» Exercise description:
Could you return each line from the one bearing "The width and" through the last line of the entries, exactly as it stands, with no pictures?

» Records shown:

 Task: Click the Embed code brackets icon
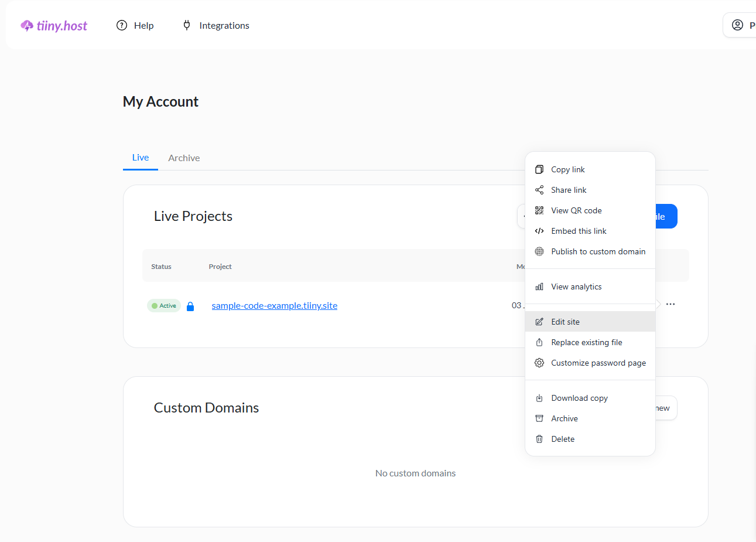tap(539, 231)
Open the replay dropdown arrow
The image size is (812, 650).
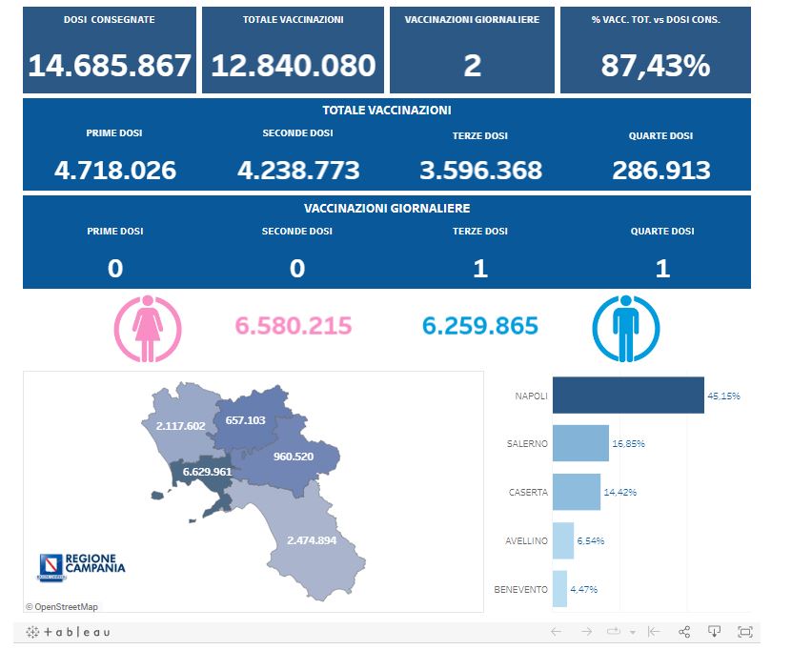click(x=630, y=632)
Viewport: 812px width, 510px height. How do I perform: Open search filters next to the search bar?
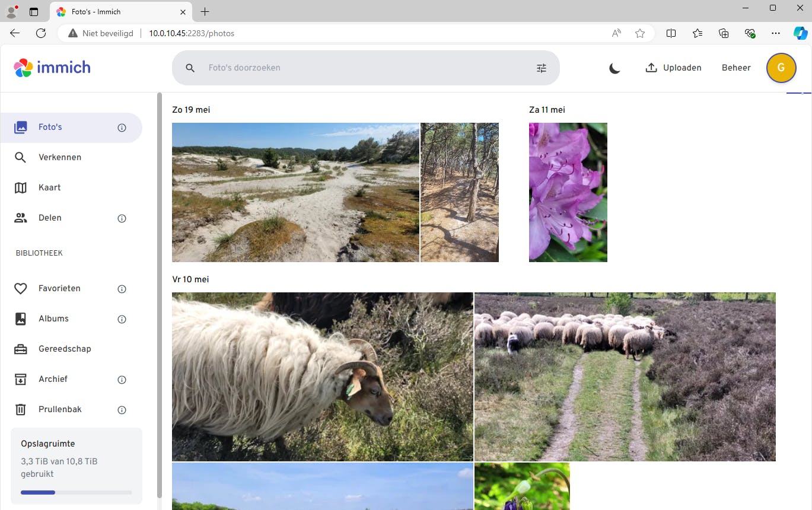click(x=541, y=68)
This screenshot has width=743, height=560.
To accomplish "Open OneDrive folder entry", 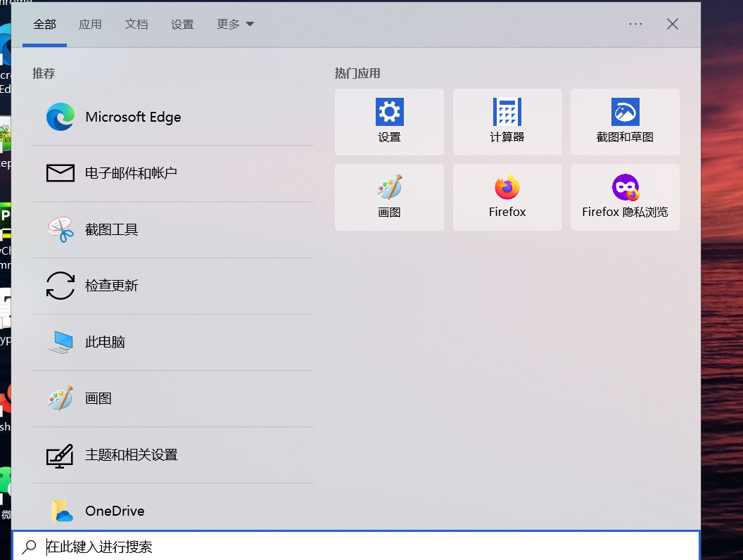I will point(114,511).
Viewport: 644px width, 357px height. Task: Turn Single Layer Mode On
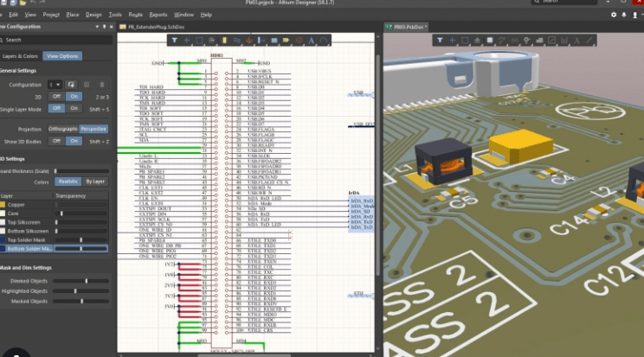click(x=74, y=108)
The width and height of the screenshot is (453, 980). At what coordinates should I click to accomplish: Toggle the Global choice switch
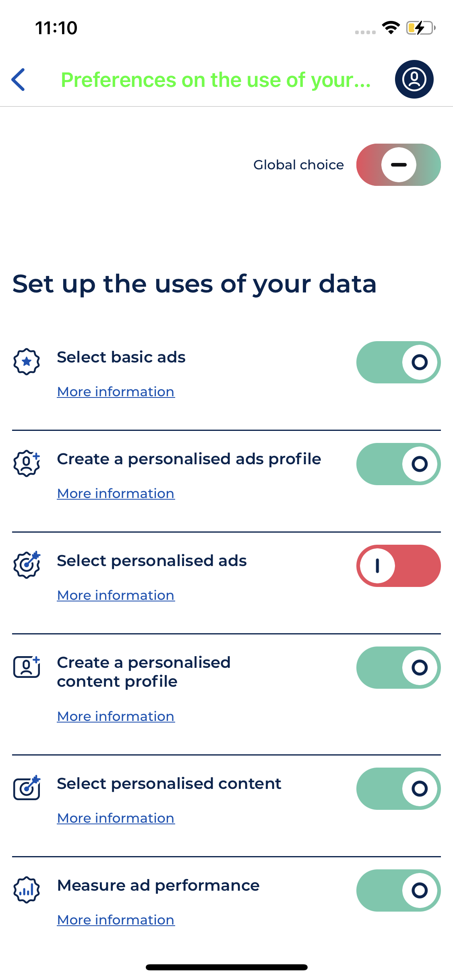[398, 165]
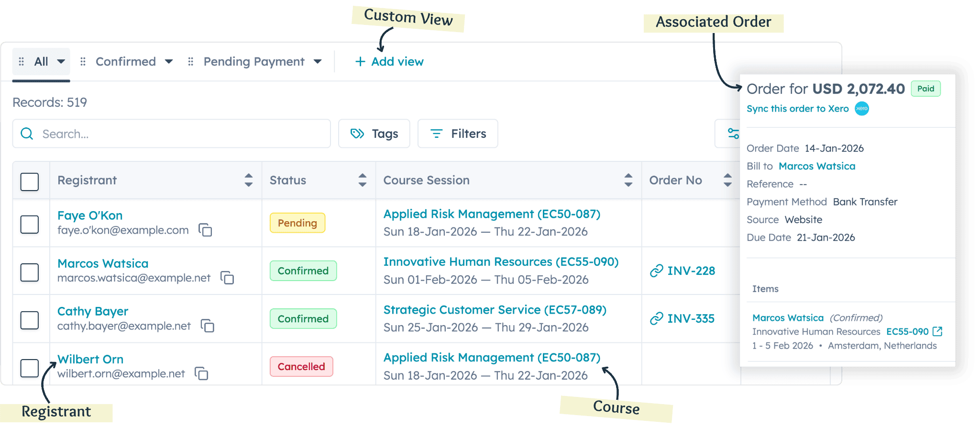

» Solution to the exercise:
The width and height of the screenshot is (453, 980). At what coordinates should I click to accomplish: Toggle the Global choice switch
[398, 165]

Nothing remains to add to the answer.